Sitting beneath twenty-foot-high chandeliers in the conference room, the directors and executives batted around a number of different ideas—developing an Internet bank, growing the firm’s private-wealth-management business. After an hour of debating alternatives, O’Neill shifted the discussion in another direction by proposing a different alternative: buy an insurance company.
Insurance might have seemed, at first glance, an even more radical departure for Goldman than becoming a commercial bank. But Blankfein made the case that the two industries were more similar than dissimilar. Insurers use premiums from ordinary customers, just as bankers use deposits from customers, to make investments. It was no accident that Warren Buffett was a big player in the industry; he used the float of premiums from his insurance companies to finance his other businesses. Similarly, what was known in insurance parlance as “actuarial risk” was not unlike Goldman’s own risk-management principles.
Goldman could not buy just any insurer, however; it would have to be a company large enough to put more than a dent in Goldman’s already hefty balance sheet. The top name on O’Neill’s list was AIG, American International Group, which by some measures was the biggest insurance
company in the world. The stock price of AIG had recently been decimated, so it might even be economical. Doing a deal with AIG had not, in fact, been a new idea; a possible merger had been talked about in hushed whispers at 85 Broad Street for years. Previous leaders of Goldman, John Whitehead and John Weinberg, both of whom were friends of Hank Greenberg, had suggested to him that the companies should perhaps do a deal some day.
Everyone in the group had a view about AIG. Rajat K. Gupta, senior partner emeritus of McKinsey & Company, was intrigued, as was John H. Bryan, the former CEO of Sara Lee and one of Paulson’s closest friends.
Bill George, the former head of Medtronic, the medical technology giant, appeared a bit more hesitant, and Gary Cohn said frankly that the idea made him nervous. They all looked to one particular board member for direction: Edward Liddy.
As the chief executive of Allstate, the major auto and home insurer, Liddy was the one person in the room with actual experience in the insurance business. Some five years earlier Liddy had even tried to sell his firm to AIG, and Greenberg had dismissively rejected his pitch. “I think you ought to keep it,” Greenberg told him.
Whenever the subject of insurance had come up at previous board meetings, Liddy had been unenthusiastic. “It’s a totally different game,” he had warned. His view on the matter hadn’t changed, no matter how much of a bargain AIG may have seemed. “It isn’t worth getting entangled with AIG,” he insisted.
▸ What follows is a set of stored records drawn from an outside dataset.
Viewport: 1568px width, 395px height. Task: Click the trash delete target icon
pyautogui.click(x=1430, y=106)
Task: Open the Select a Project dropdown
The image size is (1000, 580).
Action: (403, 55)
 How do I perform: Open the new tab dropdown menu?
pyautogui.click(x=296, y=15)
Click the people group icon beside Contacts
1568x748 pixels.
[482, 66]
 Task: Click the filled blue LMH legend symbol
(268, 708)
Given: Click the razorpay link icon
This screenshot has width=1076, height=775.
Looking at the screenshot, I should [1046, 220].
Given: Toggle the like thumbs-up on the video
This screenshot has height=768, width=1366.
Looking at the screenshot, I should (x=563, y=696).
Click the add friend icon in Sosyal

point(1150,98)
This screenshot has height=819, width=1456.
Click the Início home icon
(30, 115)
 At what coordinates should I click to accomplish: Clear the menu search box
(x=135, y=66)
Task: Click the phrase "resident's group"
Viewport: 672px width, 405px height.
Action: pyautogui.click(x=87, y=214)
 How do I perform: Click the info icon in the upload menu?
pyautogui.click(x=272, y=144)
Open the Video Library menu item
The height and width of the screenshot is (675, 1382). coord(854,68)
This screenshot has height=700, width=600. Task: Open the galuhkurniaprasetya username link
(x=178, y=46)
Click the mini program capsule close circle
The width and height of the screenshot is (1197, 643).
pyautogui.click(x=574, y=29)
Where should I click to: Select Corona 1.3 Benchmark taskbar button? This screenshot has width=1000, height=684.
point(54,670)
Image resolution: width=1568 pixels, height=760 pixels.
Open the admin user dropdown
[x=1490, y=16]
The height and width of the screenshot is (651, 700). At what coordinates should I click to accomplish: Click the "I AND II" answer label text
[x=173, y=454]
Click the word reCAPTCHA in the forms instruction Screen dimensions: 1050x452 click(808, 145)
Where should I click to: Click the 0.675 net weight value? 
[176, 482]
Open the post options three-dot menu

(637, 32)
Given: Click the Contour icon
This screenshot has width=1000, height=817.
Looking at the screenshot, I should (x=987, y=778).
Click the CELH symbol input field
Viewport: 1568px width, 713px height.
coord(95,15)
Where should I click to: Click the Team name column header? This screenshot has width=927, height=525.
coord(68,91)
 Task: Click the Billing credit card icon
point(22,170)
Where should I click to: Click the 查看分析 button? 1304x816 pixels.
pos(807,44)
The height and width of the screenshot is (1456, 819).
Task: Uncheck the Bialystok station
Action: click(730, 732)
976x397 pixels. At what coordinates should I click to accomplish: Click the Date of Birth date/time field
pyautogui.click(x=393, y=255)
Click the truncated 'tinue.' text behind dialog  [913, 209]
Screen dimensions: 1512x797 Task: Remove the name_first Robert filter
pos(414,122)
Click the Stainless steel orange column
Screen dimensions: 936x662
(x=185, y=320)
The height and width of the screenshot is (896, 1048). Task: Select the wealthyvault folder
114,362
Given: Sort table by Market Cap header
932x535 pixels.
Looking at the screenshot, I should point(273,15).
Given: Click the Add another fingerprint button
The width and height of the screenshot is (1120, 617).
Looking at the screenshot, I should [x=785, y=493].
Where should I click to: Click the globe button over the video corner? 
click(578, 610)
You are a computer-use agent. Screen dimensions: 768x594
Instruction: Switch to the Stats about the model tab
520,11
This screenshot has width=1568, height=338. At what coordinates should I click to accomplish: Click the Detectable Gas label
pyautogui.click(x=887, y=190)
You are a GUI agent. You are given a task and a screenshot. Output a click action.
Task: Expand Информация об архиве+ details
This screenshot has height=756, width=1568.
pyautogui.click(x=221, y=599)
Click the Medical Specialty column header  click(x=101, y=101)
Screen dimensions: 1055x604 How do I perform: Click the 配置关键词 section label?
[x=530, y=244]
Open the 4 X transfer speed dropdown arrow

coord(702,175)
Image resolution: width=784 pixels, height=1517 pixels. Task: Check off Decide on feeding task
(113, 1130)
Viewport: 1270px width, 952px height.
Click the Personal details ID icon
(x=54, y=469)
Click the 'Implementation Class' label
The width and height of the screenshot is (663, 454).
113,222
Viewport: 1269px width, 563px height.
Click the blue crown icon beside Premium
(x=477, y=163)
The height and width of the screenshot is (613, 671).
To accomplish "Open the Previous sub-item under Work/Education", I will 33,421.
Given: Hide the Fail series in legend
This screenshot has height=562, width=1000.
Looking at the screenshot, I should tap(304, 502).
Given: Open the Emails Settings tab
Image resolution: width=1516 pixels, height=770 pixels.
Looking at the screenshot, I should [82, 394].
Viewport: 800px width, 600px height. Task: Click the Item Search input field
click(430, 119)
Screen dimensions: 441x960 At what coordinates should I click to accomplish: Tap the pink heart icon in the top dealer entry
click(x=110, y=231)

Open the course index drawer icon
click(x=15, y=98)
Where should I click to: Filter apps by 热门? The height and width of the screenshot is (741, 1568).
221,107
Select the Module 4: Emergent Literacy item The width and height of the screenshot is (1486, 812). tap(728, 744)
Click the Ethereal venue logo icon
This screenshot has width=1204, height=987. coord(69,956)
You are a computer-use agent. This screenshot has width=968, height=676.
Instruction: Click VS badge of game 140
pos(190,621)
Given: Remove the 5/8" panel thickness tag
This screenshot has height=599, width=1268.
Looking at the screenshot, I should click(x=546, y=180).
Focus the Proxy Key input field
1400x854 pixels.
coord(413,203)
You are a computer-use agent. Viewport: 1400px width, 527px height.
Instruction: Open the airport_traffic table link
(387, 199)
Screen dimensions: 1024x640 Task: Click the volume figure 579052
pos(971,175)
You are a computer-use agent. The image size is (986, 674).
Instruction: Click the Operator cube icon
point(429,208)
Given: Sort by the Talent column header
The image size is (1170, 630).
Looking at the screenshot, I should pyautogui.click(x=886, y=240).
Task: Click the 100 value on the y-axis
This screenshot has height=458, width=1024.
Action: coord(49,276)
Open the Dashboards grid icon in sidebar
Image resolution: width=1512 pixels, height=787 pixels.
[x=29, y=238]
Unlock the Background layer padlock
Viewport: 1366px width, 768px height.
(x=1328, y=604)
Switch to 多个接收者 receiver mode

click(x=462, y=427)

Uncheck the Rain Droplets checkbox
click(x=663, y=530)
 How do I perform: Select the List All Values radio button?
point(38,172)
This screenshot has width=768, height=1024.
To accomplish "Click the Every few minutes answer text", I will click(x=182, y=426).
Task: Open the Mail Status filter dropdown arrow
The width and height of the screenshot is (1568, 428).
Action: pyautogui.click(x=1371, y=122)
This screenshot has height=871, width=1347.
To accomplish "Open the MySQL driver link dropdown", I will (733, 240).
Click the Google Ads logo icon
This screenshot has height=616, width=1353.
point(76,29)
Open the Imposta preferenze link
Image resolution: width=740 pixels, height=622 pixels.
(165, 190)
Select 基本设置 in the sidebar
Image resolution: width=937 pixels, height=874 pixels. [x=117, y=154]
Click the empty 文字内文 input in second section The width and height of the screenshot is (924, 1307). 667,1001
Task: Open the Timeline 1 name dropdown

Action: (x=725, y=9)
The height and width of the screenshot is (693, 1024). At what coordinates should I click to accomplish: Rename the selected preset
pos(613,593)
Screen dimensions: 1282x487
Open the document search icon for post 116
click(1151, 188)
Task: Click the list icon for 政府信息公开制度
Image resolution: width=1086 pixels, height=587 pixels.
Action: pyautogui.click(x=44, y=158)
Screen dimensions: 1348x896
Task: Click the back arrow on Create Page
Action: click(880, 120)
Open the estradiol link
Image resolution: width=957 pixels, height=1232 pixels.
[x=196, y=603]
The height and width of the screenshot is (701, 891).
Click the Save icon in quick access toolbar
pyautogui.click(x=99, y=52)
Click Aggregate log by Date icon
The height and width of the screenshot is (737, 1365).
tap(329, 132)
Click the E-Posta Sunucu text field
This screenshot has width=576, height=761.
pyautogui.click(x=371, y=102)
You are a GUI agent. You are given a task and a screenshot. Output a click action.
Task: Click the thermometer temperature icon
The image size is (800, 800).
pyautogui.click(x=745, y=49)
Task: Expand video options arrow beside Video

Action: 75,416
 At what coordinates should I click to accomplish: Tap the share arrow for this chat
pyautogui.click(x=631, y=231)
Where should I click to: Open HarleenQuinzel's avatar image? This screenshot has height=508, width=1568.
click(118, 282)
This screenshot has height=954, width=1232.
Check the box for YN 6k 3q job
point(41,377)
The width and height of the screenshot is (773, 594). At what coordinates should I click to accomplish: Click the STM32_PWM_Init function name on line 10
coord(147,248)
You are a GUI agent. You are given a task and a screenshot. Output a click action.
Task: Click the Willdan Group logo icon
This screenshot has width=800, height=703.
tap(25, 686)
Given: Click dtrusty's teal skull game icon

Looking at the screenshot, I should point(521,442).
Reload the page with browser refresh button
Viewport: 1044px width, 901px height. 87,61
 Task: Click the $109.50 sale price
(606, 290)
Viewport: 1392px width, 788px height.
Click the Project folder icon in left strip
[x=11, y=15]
The morning session ended without any decisions being made about AIG, but the insurer came up again after lunch for an entirely different reason. AIG traded through Goldman as well as other Wall Street firms, and like many other companies would put up securities as collateral. There was just one problem: AIG was claiming that its securities were worth a good deal more than Goldman thought they were. Although Goldman’s auditor was looking into the matter, there was another snag: the auditor, PricewaterhouseCoopers, also worked for AIG.